Imagination: I time my walking patterns to hit lights exactly when they change or get on the right point of a train to make my transfer. Recently they keep changing the timing of the lights on my route to work -- this causes no end of stress. Another thing is over-compensating in planning: maps to walk a few blocks, building in *way* more time than is needed to get somewhere (so usually waiting for everyone else), notes to myself about things I would know to do, and doing "dry runs" in advance to get somewhere, and so on. Even this post was over-planned: writing it, editing it, checking it for completeness, repeat as needed.
I have been diagnosed with a host of things that are associated: epilepsy, giftedness, hyperactivity. Whether or not transsexuality is co-morbid too is a matter of debate. Maybe I should list a few things from my past too, bear in mind people with Asperger's are typically great at focus but lousy with social cues:
* Drew a spaceship -- including the detail of adding time travel devices to it. Yes, in 2nd grade I had already grasped the problem of long durations in traveling to other planets so knew I had to find a solution to it.
* At the urging of other students matter-of-factly pronounced to the cafeteria cooks the food tasted like dog food. I was shocked when they actually took offense.
* Took an IQ test and got classified as gifted when it was somewhere north of 130. Which they found odd because I had also been diagnosed as hyperactive. I enjoyed it: it meant a tutor, summer day camp, and a special class when I got to middle school. All where I was encouraged to explore whatever I was interested in (which is how I knew how to program before middle school).
Middle School and High school:
* A relative died. My 1st reaction when I got home? To program my computer to spit out quadratic equations and then start solving them as fast as possible.
* I was falsely accused of yelling an epithet at a cop. When my parents confronted me about it I replied that I could not state I didn’t (how do you prove a negative?). They assumed I was trying to weasel out of it and that earned me the same punishment as if I had actually done it.
College and Graduate School:
* My first degree was in physics, having been interested in science as far back as I could remember. I went through what is typically a 5 year program in 4 years. Then decided to hop over to computer science in the short span between looking at grad schools and applying to them.
* I accidentally (honestly!) found some ways of doing things on computer networks I was not supposed to be able to do. Usually because I was so intent on doing something else or just exploring. Generally to the consternation of systems managers. Their solution was often to tell me not to tell anyone else how I did what I did. An early boss challenged me to break into a new computer: I informed him he should take back the challenge.
* The last thing in grad school was a comprehensive exam covering all of my classes. We were instructed to read all of the instructions -- I glanced at them and raced into the exam, being one of the first ones done. Only afterwards did I find out I had answered everything and the instructions had said to pick which questions in each section to work on. I was so tunnel-visioned on the questions that I did not notice that in the instructions.

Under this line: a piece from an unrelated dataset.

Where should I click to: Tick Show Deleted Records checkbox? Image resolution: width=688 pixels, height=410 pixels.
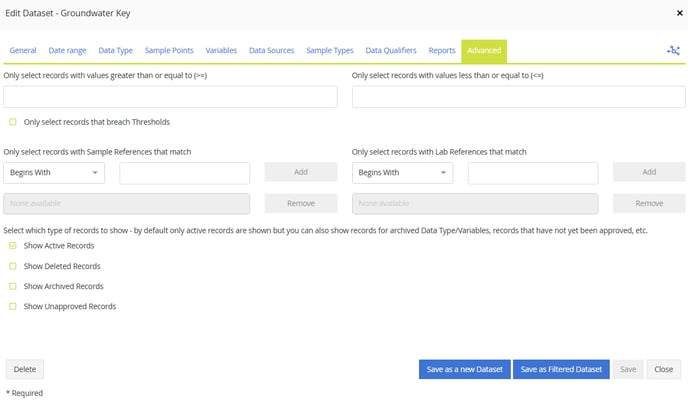point(13,266)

One of my favourite work anecdotes:
A client made a change request to a design. My response was to tell him "Why would you want to do that?" and then list all of the details of the design (which was huge!) that would need to change and how 90% of what he wanted was already there anyways. I did not realize it sounded like sarcasm until I was told so. I just reasoned they were paying me for my professional input so I had to be honest. My boss at the time (who was new) learned the hard way that I was not the person to drag to a client meeting and agree with everything that was said.
So does it sound like I meet the criteria?